▸ **REQUISITOS DEL EJERCICIO**
**1)** Enumera todas las divisiones territoriales que España diseñó, según el texto sobre el ordenamiento territorial.
**2)** Cambia "estratos socioeconómicos" por "niveles socioeconómicos" en el texto sobre el ordenamiento territorial, desde "El siglo XX" hasta "según sus rentas.", y escribe ese tramo con el cambio hecho.
**3)** Continúa el texto sobre el ordenamiento territorial a partir del punto en que se detiene.

▸ **FRAGMENTO EXTRAÍDO**
******

En nuestro caso, además, España definió el diseño de virreinatos, audiencias, gobernaciones y provincias en un claro ejercicio de lograr la administración de los súbditos, el pago de los tributos, su recaudo y su envío a la península. Antes que espacios de vida, España instauró un sistema de extracción de excedentes económicos. Con el establecimiento de la República y la definición de la legitimidad por el sistema de representación política, el ordenamiento territorial se convirtió luego en un instrumento de precisión electoral. Las gobernaciones, provincias y cantones se convirtieron en recipientes de votantes, y el cambio de los mapas correspondió a la evolución de nuestra democracia electoral.
El siglo XX concluyó con una verdadera y bien lograda torre de Babel territorial, pues también se ha regresado a principios tributarios para ordenar el territorio. Este es el caso de los estratos socioeconómicos que ordenan los espacios urbanos, así como la estratificación de los municipios según sus rentas.
Frente a la propuesta de crear un nuevo departamento en el Magdalena Medio, que necesariamente debe pasar por morder porciones de otros departamentos, es de notar que se produciría un desajuste en los mapas electorales de los parlamentarios elegidos por esas circunscripciones, quienes no van a aprobar una ley que les puede condenar al suicidio electoral. E, igual de importante, es claro que ninguno de los departamentos como hoy están delimitados va a aceptar entregar sectores tan ricos como los que rodean el río Magdalena. ¿O alguien piensa que Bucaramanga va a ceder las rentas que drena de Barrancabermeja, o que Cartagena va a dejar que el sur de Bolívar, rico en oro que se explota de la Serranía de San Lucas, haga parte de un nuevo departamento?

******

▸ **INFORMACIÓN SUMINISTRADA**
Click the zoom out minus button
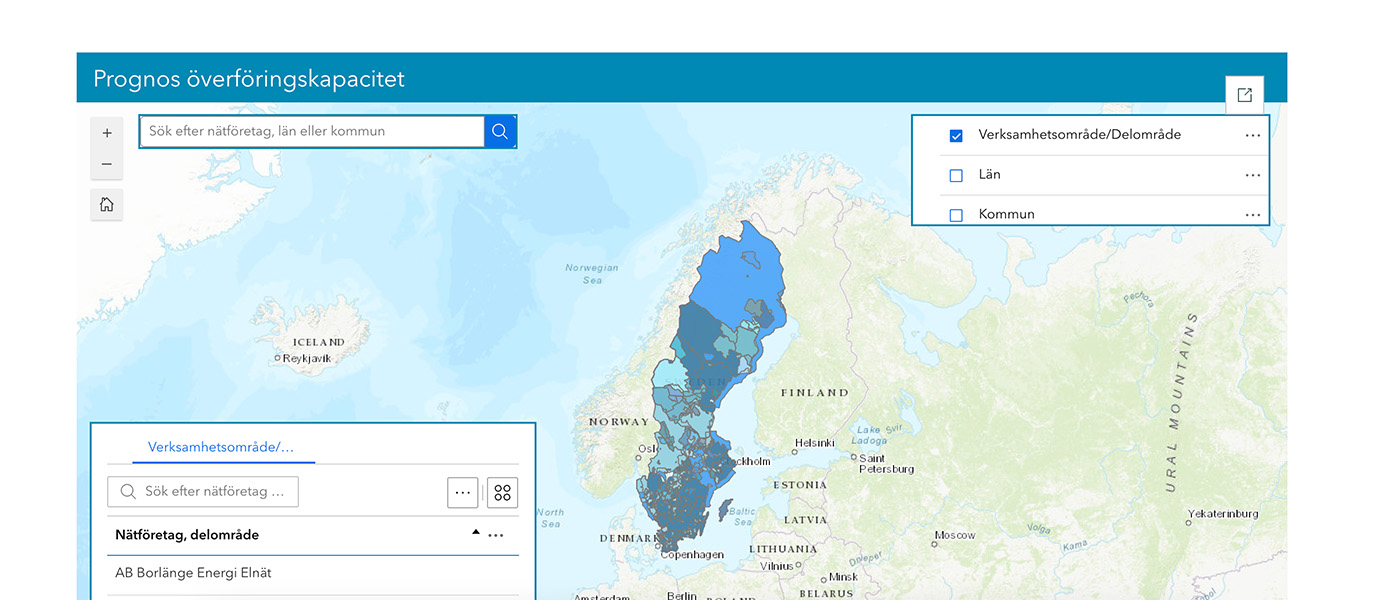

******

▸ **RESULTADOS DEL EJERCICIO**
**1)** virreinatos, audiencias, gobernaciones y provincias

**2)**
El siglo XX concluyó con una verdadera y bien lograda torre de Babel territorial, pues también se ha regresado a principios tributarios para ordenar el territorio. Este es el caso de los niveles socioeconómicos que ordenan los espacios urbanos, así como la estratificación de los municipios según sus rentas.

**3)**
Lejos estamos, pues, del legado de Orlando Fals Borda, y lejos seguimos de hacer realidad el espíritu reformista con que fue concebida la Constitución. El apoyo dado al desarrollo de la autonomía regional y la posibilidad de que toda decisión tuviese participación popular contrasta con el olvido y la displicencia con que, por ejemplo, Antioquia gobierna a Urabá, mientras explota sus abundantes recursos. No por nada en Cartago hay quienes desean anexarse a Risaralda y abandonar al Valle del Cauca, que tampoco ha estado muy presente en el sur del Pacífico, pero que de seguro lo estaría si de negar un movimiento independentista se tratase.
Continuamos administrando un territorio nacional muy dinámico, pero lo hacemos a partir de principios establecidos para el siglo XIX. Principios que hoy son obsoletos y que con seguridad alimentan la visión peyorativa que se tiene de lo periférico. Al inicio del siglo XXI, el ordenamiento territorial, antes que fomentar la democracia, bien puede ser uno de sus mayores enemigos.